COFFRET JEAN EPSTEIN
Réalisateur : Jean Epstein
Éditeur : Potemkine, sortie le 8 juin 2014

Le cinéma c'était mieux avant, surtout en ce moment. Les éditions Potemkine sortent leur coffret Jean Epstein, légendaire pionnier du cinéma français, théoricien hors pair, et expérimentateur fou. Au menu : 14 films réalisés entre 1924 et 1948 et plein de chouettes bonus – dont un où Bruno Dumont a presque l'air sympa.
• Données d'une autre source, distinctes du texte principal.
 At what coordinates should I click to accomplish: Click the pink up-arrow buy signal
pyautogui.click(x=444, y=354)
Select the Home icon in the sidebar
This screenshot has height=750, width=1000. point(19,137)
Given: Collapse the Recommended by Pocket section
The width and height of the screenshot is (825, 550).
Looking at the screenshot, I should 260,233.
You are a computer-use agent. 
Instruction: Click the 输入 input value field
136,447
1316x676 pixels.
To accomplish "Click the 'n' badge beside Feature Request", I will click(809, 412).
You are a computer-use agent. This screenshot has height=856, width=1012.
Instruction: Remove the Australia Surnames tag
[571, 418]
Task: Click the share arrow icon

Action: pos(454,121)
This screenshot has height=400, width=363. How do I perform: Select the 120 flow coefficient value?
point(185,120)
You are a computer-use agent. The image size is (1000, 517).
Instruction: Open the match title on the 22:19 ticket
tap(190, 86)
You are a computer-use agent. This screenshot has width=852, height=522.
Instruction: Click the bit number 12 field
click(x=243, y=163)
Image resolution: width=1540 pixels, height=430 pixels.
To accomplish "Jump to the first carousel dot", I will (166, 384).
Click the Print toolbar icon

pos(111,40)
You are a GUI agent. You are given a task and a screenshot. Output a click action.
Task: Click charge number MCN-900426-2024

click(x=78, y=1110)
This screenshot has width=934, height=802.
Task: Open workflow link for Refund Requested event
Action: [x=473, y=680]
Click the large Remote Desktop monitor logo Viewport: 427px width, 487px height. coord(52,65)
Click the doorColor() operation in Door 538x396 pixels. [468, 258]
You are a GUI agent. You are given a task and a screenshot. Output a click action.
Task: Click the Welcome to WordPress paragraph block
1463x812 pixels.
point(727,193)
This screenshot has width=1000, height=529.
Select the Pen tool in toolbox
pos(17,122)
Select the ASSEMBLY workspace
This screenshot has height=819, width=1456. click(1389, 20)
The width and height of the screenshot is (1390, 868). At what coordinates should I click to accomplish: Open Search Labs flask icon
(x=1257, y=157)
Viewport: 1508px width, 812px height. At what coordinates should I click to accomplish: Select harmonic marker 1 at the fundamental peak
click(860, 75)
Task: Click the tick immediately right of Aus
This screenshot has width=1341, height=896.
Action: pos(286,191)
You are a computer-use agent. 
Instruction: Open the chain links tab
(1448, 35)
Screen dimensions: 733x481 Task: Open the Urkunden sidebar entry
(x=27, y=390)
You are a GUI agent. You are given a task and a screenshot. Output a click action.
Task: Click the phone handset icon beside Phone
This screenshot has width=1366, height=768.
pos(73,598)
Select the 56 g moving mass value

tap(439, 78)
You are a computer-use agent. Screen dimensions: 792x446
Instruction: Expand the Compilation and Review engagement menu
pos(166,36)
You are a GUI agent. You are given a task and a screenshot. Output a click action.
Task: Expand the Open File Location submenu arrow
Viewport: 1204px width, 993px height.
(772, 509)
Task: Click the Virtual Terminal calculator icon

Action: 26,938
Une bonne occasion de se rendre compte du bouillonnement créatif des pionniers du cinéma, ceux qui se rendaient compte qu'ils avaient entre les mains un outil génial et s'évertuaient à le prouver à une intelligentsia qui n'y voyait qu'une attraction promise à une disparition certaine.

Point d'orgue de sa carrière sur ce point, 1928, année de sortie de La chute de la maison Usher. Les possibilités expressives de la caméra y sont poussées à leur maximum. Le monsieur n'aurait eu qu'à continuer et il serait devenu une sorte de Gaspar Noé de l'avant-guerre. Le truc, c'est qu'il éprouve à ce moment-là le besoin de faire un point sur sa carrière et file se mettre au vert au bout du monde de la France, à Ouessant, la plus belle île du monde (je sais de quoi je parle, j'en ai visité trois ou quatre). Traumatisé par la beauté de l'île et de ses habitants, par leur douce rudesse et par tout un tas d'autres oxymores, sa vision du cinéma s'en retrouve chamboulée. Comment, après un tel choc, continuer de croire que c'est en faisant joujou avec sa caméra dans des studios parisiens que l'on va explorer tout le potentiel expressif du cinéma alors même que toute cette puissance est déjà là, sous ses yeux, dans la Nature et sur les visages des Hommes ? Son œuvre jusqu'alors très formelle connut alors un virage naturaliste et mystique qui donna – entre autres – une série de chef d'œuvres tournés dans les îles bretonnes. Exit Gaspar Noé ; en termes de cinéma extrême, on est désormais plus du côté de Bruno Dumont.

Bon, il faut bien l'avouer j'ai quand même trouvé les films précédant ce revirement esthétique un peu chiants, ça manque peut-être de gunfights et de scènes érotiques, mais ceux qui suivent (regroupés à part dans un double DVD intitulé « Poèmes bretons ») sont sidérants.